### Text shown
★ ★ ★ ★ ★ ★ ★

Database Design Principles
Fabian Pascal in "Practical Issues in Database Management" has aptly summarized the essence of database design with respect to normalization as, "The Key, the Whole Key and Nothing but the Key".
Recognizing "base sets" in a database, and tying them to unique keys takes one far along the path of database design. We will not cover "Normalization" proper in this course, but will sample from Normalization theory to offer the following general guidelines in developing a database as a series of related tables:
- Identify Base Sets (the distinct entities you are dealing with). Call these base sets your entities.
- Identify the unique "Primary" key (stands in for the members of the base set)of each entity.
- Identify Primary-Key/ForeignKey relationships amongst entities. These relatinships allow you to join entities together.
- Make sure all non-primary-key attributes in an entity depend on the unique Primary key, and only the primary key. Or in other words: "The Key, the Whole Key and Nothing but the Key".
Database Normalization
Often, our starting point for database design is some pre-existing data, either in a spreadsheet, an existing database, or often in some legacy file format.
In this case, we often go through an iterative process of what could be called "table therapy". Moving the existing data closer to a form that matches our key principles above. This process is called Normalization. Normalization is a way of systematically breaking an existing table of data down into smaller tables to bring the dataset into line with our database design goals.
There are 5 levels of Normalization, called the Normal Forms. Most functional databases are brought to 3rd Normal Form (3NF), so we will only focus on the first 3 Normal forms.
1NF':
Remove repeating groups (they are essentially parts of the same base set). These may take the form of several columns which represent the same kind of data ... or multivalued columns where rows are repeated with essentially the same data.
2NF :
Ensure all columns in an entity are functionally dependant on the WHOLE KEY. This requires you to first define the primary key of an entity, and second determine that columns are dependant on that key. All non-key columns should depend on the primary key.
3NF:
Ensure all columns in an entity are functionally dependant DIRECTLY on the whole key. This requires you to further ensure from 2NF that all columns are dependant on only the primary key, and no other non-key colummns. If further dependancies are found, a table in 2NF is further broken to tables in 3NF.
The end result of a process of normalization is that a few (or single) large tables get broken down into smaller tables which can be more compactly stored, and in which entities are separated, but which also allow the recreation of the original dataset.
Iterative Database Design Exercise
We will use the Survey Data Set.
- We will work in "Groups" for 30 minutes -- to iteratively design a database from the "Who Are We" Survey data.
- There are 2 Sub-Teams per group:
- White Sub-Team are the Designers
- Black Sub-Team are the 'Bug Finders' -- Critique design in terms of the 'Design Goals and Normalization Rules above.
- Rapidly work your way through at least 2 iterations.
- Iteration 1: White Team initial design. Black Team Critique.
- Iteration 2: White Team re-design. Black Team Re-Critique.
- Last Part of Class we will have a couple of Teams present their Designs.
- Tuesday I will present a 'Normalized' Design for the Survey Dataset
TEXT READINGS
TIA 3rd Edn: Chapter 11. 462 -- 503
TIA 4th Edn: Chapter 11. pp 484 -- 525
Resources
- The Essence of SQL. A Guide to Learning the Most SQL in the Least Amount of Time. 1996. By David Rozenshtein
The Query Trace mechanism covered in this lecure comes from this book.
- SQL Visual Quickstart Guide. 2005. By Chris Fehily.
A practical introduction to developing queries.
- "Practical Issues in Database Management. Chapter 5. By Fabian Pascal.
The principles of Database Design are very practically set forth in this book.

★ ★ ★ ★ ★ ★ ★

### Supplied information
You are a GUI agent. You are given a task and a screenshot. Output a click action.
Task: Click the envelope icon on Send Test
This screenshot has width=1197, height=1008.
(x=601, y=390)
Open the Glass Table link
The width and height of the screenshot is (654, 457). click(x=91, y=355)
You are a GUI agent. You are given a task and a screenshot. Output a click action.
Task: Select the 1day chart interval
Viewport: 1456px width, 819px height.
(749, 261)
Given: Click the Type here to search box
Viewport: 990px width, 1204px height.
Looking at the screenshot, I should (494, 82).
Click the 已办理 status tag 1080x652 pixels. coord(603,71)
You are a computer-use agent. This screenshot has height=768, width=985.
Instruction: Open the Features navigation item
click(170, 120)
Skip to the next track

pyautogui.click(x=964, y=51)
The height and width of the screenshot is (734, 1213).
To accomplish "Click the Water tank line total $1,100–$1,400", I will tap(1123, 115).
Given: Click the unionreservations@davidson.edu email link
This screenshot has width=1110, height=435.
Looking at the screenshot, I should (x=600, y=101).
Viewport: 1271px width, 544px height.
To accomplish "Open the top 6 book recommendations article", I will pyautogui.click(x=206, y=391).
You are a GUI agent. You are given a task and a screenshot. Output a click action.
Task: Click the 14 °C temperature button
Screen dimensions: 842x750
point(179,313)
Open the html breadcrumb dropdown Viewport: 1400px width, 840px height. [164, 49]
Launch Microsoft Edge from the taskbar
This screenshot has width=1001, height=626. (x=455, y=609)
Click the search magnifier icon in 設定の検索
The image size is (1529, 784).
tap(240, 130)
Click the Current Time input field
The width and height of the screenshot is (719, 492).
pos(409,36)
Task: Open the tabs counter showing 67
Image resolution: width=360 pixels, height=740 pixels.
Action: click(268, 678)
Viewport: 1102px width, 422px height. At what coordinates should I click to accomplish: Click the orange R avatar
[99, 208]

★ ★ ★ ★ ★ ★ ★

### Exercise instructions
Write out the database design text from "- There are" up to and including "from this book.", swapping "White Team" for "Design Team" throughout. Rely only on the database design text to complete this.

### Exercise solution
- There are 2 Sub-Teams per group:
- White Sub-Team are the Designers
- Black Sub-Team are the 'Bug Finders' -- Critique design in terms of the 'Design Goals and Normalization Rules above.
- Rapidly work your way through at least 2 iterations.
- Iteration 1: Design Team initial design. Black Team Critique.
- Iteration 2: Design Team re-design. Black Team Re-Critique.
- Last Part of Class we will have a couple of Teams present their Designs.
- Tuesday I will present a 'Normalized' Design for the Survey Dataset
TEXT READINGS
TIA 3rd Edn: Chapter 11. 462 -- 503
TIA 4th Edn: Chapter 11. pp 484 -- 525
Resources
- The Essence of SQL. A Guide to Learning the Most SQL in the Least Amount of Time. 1996. By David Rozenshtein
The Query Trace mechanism covered in this lecure comes from this book.